Stephanie Zollshan/The Berkshire Eagle via AP
election news:

Forty percent of 18-to-29-year-olds said that they will “definitely” vote in the midterm elections, according to a national poll released by the Institute of Politics (IOP) at Harvard Kennedy School Thursday, suggesting the record-breaking youth turnout in the 2018 midterms will be matched or potentially exceeded.

“In 2018, America’s youngest voters ran to the polls in record-breaking numbers to confront the challenges facing our democracy. Our new poll shows that those historic midterm numbers were not a fluke: Gen Z is a formidable voting bloc that demands to be heard,” said IOP Interim Director Setti Warren. 

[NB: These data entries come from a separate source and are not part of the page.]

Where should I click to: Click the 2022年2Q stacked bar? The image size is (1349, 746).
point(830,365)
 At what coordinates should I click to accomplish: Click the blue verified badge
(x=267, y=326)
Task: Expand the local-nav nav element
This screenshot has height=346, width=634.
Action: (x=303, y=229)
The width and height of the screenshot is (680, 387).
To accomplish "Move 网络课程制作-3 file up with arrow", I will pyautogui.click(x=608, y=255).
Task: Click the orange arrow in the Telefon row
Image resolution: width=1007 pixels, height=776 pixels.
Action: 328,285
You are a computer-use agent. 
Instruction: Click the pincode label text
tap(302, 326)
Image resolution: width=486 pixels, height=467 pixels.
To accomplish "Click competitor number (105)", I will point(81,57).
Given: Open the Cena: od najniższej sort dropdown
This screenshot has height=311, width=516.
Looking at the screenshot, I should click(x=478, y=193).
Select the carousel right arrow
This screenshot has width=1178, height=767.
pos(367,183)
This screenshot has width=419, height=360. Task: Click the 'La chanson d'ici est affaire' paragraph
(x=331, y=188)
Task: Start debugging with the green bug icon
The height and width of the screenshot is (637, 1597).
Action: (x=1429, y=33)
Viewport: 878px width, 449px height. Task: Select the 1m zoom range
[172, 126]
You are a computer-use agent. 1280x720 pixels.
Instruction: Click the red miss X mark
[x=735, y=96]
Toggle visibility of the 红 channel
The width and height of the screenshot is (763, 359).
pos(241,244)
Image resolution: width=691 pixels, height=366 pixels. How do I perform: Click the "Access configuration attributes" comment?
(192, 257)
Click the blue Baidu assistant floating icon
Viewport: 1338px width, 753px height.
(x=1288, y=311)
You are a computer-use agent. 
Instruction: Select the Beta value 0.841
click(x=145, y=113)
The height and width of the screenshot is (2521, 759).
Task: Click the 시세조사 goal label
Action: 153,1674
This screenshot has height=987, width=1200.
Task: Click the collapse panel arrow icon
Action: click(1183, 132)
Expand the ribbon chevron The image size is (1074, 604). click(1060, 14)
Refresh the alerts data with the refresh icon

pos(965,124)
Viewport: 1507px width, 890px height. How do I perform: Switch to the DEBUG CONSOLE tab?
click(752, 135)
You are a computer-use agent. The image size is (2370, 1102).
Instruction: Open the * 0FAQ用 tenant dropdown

The poll, which included 2,123 participants, found that young voters prefer continued Democratic control of Congress 57% to 31% (with 12% undecided), but only 39% approve the job President Biden’s been doing. This presidential approval rating is down from 41% in an IOP poll in spring 2022 and 59% in an IOP poll in spring 2021.

Thirty-one percent approve of his handling of the economy and 25% approve of his handling of inflation. Job approval rates for Biden are correlated with how closely participants follow national politics — among those who follow the news very closely, he gets 48% approval, but among those who do not follow the news, he gets 28% approval. 

A majority of young Americans, though, are happy with the recent accomplishments of Biden and Congress: 54% said the cancellation of $10,000 of student debt will make America better; 64% said the bipartisan gun law will make America better, and 65% said the Inflation Reduction Act will make America better.

Fifty-nine percent of participants believe their rights are under attack, and 72% of participants believe the rights of others are under attack. LGBTQ+ are most worried, with 72% reporting anxiety about their own individual rights. Sixty-three percent of women and 55% of men think their rights are under attack.

Among likely voters, the top issues drawing them to the polls are inflation, abortion, protecting democracy, climate change, gun control, immigration, crime, and student loan debt.

Priorities were broken down by party. The top issue for Republicans is inflation; for nearly 40%, that is their top issue. Among Democrats, 20% say they’re inspired by abortion, 20% by protecting democracy, 19% by inflation, and 16% by climate change.


Priorities differed by gender as well. Among men’s top issues, 34% said inflation, 22% said protecting democracy, and 10% said abortion. Among women’s top issues, the order was flipped: abortion took the top spot with 24%, then inflation at 21%, and then protecting democracy at 13%.  

“For many young Americans, abortion rights, the future of our planet, and our democracy itself are all on the line this November – and they are acting accordingly,” said Alan Zhang, a junior at Harvard and student chair of the Harvard Public Opinion Project.